BEGIN
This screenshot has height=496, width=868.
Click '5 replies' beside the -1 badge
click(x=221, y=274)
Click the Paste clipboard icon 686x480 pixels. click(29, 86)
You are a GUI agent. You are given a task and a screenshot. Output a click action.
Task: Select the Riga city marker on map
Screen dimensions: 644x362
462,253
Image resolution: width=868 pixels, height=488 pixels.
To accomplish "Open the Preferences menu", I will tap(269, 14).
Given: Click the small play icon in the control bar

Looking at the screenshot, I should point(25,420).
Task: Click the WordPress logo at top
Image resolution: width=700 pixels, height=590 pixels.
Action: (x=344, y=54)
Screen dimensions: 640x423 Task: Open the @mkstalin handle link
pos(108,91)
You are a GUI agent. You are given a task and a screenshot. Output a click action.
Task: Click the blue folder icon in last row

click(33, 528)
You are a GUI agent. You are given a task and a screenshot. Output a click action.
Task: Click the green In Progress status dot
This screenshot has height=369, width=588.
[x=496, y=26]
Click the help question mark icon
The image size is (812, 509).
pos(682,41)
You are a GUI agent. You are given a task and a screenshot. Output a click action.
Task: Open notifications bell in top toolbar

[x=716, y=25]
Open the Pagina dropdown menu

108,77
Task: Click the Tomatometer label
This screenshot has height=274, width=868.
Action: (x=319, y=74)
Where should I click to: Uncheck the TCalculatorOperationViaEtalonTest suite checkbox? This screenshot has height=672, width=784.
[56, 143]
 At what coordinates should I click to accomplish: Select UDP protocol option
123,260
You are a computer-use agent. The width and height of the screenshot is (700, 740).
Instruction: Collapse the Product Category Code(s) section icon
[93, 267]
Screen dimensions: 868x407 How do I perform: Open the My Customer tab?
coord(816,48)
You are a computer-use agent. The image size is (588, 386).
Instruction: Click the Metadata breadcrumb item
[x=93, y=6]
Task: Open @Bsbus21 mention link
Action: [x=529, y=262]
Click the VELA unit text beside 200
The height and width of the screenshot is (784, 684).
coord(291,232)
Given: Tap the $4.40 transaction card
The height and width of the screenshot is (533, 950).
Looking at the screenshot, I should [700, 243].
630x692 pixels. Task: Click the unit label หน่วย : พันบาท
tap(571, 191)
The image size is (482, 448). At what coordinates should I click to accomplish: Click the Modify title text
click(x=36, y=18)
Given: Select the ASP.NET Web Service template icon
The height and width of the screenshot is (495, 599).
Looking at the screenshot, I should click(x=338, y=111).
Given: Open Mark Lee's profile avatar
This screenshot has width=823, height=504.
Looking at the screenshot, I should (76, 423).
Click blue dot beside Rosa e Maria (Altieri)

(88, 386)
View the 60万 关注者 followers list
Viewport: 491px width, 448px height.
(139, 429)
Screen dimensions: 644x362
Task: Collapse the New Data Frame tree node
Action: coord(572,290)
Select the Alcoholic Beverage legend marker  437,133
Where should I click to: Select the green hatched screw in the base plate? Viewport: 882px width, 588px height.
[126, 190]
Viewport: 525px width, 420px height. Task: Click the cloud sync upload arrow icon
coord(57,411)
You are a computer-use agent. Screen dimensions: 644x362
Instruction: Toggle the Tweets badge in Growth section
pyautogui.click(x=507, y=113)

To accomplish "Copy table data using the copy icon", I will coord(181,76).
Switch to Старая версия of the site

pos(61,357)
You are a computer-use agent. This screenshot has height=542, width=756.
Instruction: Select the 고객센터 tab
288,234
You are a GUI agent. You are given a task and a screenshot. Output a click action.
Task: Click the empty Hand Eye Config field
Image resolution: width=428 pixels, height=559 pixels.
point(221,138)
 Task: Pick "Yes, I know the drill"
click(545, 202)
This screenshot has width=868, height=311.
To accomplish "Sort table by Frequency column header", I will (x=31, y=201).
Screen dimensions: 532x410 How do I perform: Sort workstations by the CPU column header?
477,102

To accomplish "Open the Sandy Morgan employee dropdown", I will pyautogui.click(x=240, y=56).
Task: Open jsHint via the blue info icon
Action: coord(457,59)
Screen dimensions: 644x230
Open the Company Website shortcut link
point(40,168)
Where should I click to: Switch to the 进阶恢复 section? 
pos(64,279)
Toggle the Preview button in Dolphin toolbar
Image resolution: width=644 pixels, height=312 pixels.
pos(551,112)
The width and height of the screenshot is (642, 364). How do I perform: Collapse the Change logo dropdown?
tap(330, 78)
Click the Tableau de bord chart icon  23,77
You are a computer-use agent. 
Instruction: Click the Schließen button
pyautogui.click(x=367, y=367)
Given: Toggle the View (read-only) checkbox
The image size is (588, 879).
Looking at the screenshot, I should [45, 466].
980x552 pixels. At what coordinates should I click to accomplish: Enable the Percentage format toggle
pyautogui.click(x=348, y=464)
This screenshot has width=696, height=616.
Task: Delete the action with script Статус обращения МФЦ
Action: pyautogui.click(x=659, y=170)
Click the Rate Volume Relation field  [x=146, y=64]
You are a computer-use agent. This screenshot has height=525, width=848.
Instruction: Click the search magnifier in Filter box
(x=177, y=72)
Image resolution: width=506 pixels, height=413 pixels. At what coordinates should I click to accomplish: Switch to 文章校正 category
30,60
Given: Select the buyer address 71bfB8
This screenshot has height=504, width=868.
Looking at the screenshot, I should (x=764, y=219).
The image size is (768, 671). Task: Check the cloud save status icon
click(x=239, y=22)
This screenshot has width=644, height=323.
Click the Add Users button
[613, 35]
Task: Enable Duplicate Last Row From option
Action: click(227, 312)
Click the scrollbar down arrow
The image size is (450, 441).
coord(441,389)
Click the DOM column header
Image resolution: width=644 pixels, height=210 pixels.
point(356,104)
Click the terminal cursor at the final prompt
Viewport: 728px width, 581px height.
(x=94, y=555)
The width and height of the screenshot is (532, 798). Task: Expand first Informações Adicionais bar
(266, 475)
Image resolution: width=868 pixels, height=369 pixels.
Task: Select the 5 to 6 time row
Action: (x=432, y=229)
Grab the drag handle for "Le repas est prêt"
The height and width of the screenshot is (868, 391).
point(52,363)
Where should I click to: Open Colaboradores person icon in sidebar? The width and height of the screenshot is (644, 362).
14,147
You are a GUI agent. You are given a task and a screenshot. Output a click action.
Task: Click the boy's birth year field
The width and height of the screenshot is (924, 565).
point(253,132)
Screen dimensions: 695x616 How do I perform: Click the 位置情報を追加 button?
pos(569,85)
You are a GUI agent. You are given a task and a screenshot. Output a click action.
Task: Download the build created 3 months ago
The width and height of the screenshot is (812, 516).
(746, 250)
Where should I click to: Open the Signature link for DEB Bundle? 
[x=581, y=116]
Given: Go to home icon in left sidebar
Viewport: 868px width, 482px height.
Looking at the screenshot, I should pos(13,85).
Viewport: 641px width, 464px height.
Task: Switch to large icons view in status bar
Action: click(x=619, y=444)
END
* _WORK ITEM_:
The whole listing, restated word for word, is the expected answer.

* _SOLUTION BELOW_:
This screenshot has height=496, width=868.
Click '5 replies' beside the -1 badge
click(x=221, y=274)
Click the Paste clipboard icon 686x480 pixels. click(29, 86)
You are a GUI agent. You are given a task and a screenshot. Output a click action.
Task: Select the Riga city marker on map
Screen dimensions: 644x362
462,253
Image resolution: width=868 pixels, height=488 pixels.
To accomplish "Open the Preferences menu", I will tap(269, 14).
Given: Click the small play icon in the control bar

Looking at the screenshot, I should point(25,420).
Task: Click the WordPress logo at top
Image resolution: width=700 pixels, height=590 pixels.
Action: (x=344, y=54)
Screen dimensions: 640x423 Task: Open the @mkstalin handle link
pos(108,91)
You are a GUI agent. You are given a task and a screenshot. Output a click action.
Task: Click the blue folder icon in last row

click(33, 528)
You are a GUI agent. You are given a task and a screenshot. Output a click action.
Task: Click the green In Progress status dot
This screenshot has height=369, width=588.
[x=496, y=26]
Click the help question mark icon
The image size is (812, 509).
pos(682,41)
You are a GUI agent. You are given a task and a screenshot. Output a click action.
Task: Open notifications bell in top toolbar

[x=716, y=25]
Open the Pagina dropdown menu

108,77
Task: Click the Tomatometer label
This screenshot has height=274, width=868.
Action: (x=319, y=74)
Where should I click to: Uncheck the TCalculatorOperationViaEtalonTest suite checkbox? This screenshot has height=672, width=784.
[56, 143]
 At what coordinates should I click to accomplish: Select UDP protocol option
123,260
You are a computer-use agent. The width and height of the screenshot is (700, 740).
Instruction: Collapse the Product Category Code(s) section icon
[93, 267]
Screen dimensions: 868x407 How do I perform: Open the My Customer tab?
coord(816,48)
You are a computer-use agent. The image size is (588, 386).
Instruction: Click the Metadata breadcrumb item
[x=93, y=6]
Task: Open @Bsbus21 mention link
Action: [x=529, y=262]
Click the VELA unit text beside 200
The height and width of the screenshot is (784, 684).
coord(291,232)
Given: Tap the $4.40 transaction card
The height and width of the screenshot is (533, 950).
Looking at the screenshot, I should [700, 243].
630x692 pixels. Task: Click the unit label หน่วย : พันบาท
tap(571, 191)
The image size is (482, 448). At what coordinates should I click to accomplish: Click the Modify title text
click(x=36, y=18)
Given: Select the ASP.NET Web Service template icon
The height and width of the screenshot is (495, 599).
Looking at the screenshot, I should click(x=338, y=111).
Given: Open Mark Lee's profile avatar
This screenshot has width=823, height=504.
Looking at the screenshot, I should (76, 423).
Click blue dot beside Rosa e Maria (Altieri)

(88, 386)
View the 60万 关注者 followers list
Viewport: 491px width, 448px height.
(139, 429)
Screen dimensions: 644x362
Task: Collapse the New Data Frame tree node
Action: coord(572,290)
Select the Alcoholic Beverage legend marker  437,133
Where should I click to: Select the green hatched screw in the base plate? Viewport: 882px width, 588px height.
[126, 190]
Viewport: 525px width, 420px height. Task: Click the cloud sync upload arrow icon
coord(57,411)
You are a computer-use agent. Screen dimensions: 644x362
Instruction: Toggle the Tweets badge in Growth section
pyautogui.click(x=507, y=113)

To accomplish "Copy table data using the copy icon", I will coord(181,76).
Switch to Старая версия of the site

pos(61,357)
You are a computer-use agent. This screenshot has height=542, width=756.
Instruction: Select the 고객센터 tab
288,234
You are a GUI agent. You are given a task and a screenshot. Output a click action.
Task: Click the empty Hand Eye Config field
Image resolution: width=428 pixels, height=559 pixels.
point(221,138)
 Task: Pick "Yes, I know the drill"
click(545, 202)
This screenshot has width=868, height=311.
To accomplish "Sort table by Frequency column header", I will (x=31, y=201).
Screen dimensions: 532x410 How do I perform: Sort workstations by the CPU column header?
477,102

To accomplish "Open the Sandy Morgan employee dropdown", I will pyautogui.click(x=240, y=56).
Task: Open jsHint via the blue info icon
Action: coord(457,59)
Screen dimensions: 644x230
Open the Company Website shortcut link
point(40,168)
Where should I click to: Switch to the 进阶恢复 section? 
pos(64,279)
Toggle the Preview button in Dolphin toolbar
Image resolution: width=644 pixels, height=312 pixels.
pos(551,112)
The width and height of the screenshot is (642, 364). How do I perform: Collapse the Change logo dropdown?
tap(330, 78)
Click the Tableau de bord chart icon  23,77
You are a computer-use agent. 
Instruction: Click the Schließen button
pyautogui.click(x=367, y=367)
Given: Toggle the View (read-only) checkbox
The image size is (588, 879).
Looking at the screenshot, I should [45, 466].
980x552 pixels. At what coordinates should I click to accomplish: Enable the Percentage format toggle
pyautogui.click(x=348, y=464)
This screenshot has width=696, height=616.
Task: Delete the action with script Статус обращения МФЦ
Action: pyautogui.click(x=659, y=170)
Click the Rate Volume Relation field  [x=146, y=64]
You are a computer-use agent. This screenshot has height=525, width=848.
Instruction: Click the search magnifier in Filter box
(x=177, y=72)
Image resolution: width=506 pixels, height=413 pixels. At what coordinates should I click to accomplish: Switch to 文章校正 category
30,60
Given: Select the buyer address 71bfB8
This screenshot has height=504, width=868.
Looking at the screenshot, I should (x=764, y=219).
The image size is (768, 671). Task: Check the cloud save status icon
click(x=239, y=22)
This screenshot has width=644, height=323.
Click the Add Users button
[613, 35]
Task: Enable Duplicate Last Row From option
Action: click(227, 312)
Click the scrollbar down arrow
The image size is (450, 441).
coord(441,389)
Click the DOM column header
Image resolution: width=644 pixels, height=210 pixels.
point(356,104)
Click the terminal cursor at the final prompt
Viewport: 728px width, 581px height.
(x=94, y=555)
The width and height of the screenshot is (532, 798). Task: Expand first Informações Adicionais bar
(266, 475)
Image resolution: width=868 pixels, height=369 pixels.
Task: Select the 5 to 6 time row
Action: (x=432, y=229)
Grab the drag handle for "Le repas est prêt"
The height and width of the screenshot is (868, 391).
point(52,363)
Where should I click to: Open Colaboradores person icon in sidebar? The width and height of the screenshot is (644, 362).
14,147
You are a GUI agent. You are given a task and a screenshot. Output a click action.
Task: Click the boy's birth year field
The width and height of the screenshot is (924, 565).
point(253,132)
Screen dimensions: 695x616 How do I perform: Click the 位置情報を追加 button?
pos(569,85)
You are a GUI agent. You are given a task and a screenshot. Output a click action.
Task: Download the build created 3 months ago
The width and height of the screenshot is (812, 516).
(746, 250)
Where should I click to: Open the Signature link for DEB Bundle? 
[x=581, y=116]
Given: Go to home icon in left sidebar
Viewport: 868px width, 482px height.
Looking at the screenshot, I should pos(13,85).
Viewport: 641px width, 464px height.
Task: Switch to large icons view in status bar
Action: click(x=619, y=444)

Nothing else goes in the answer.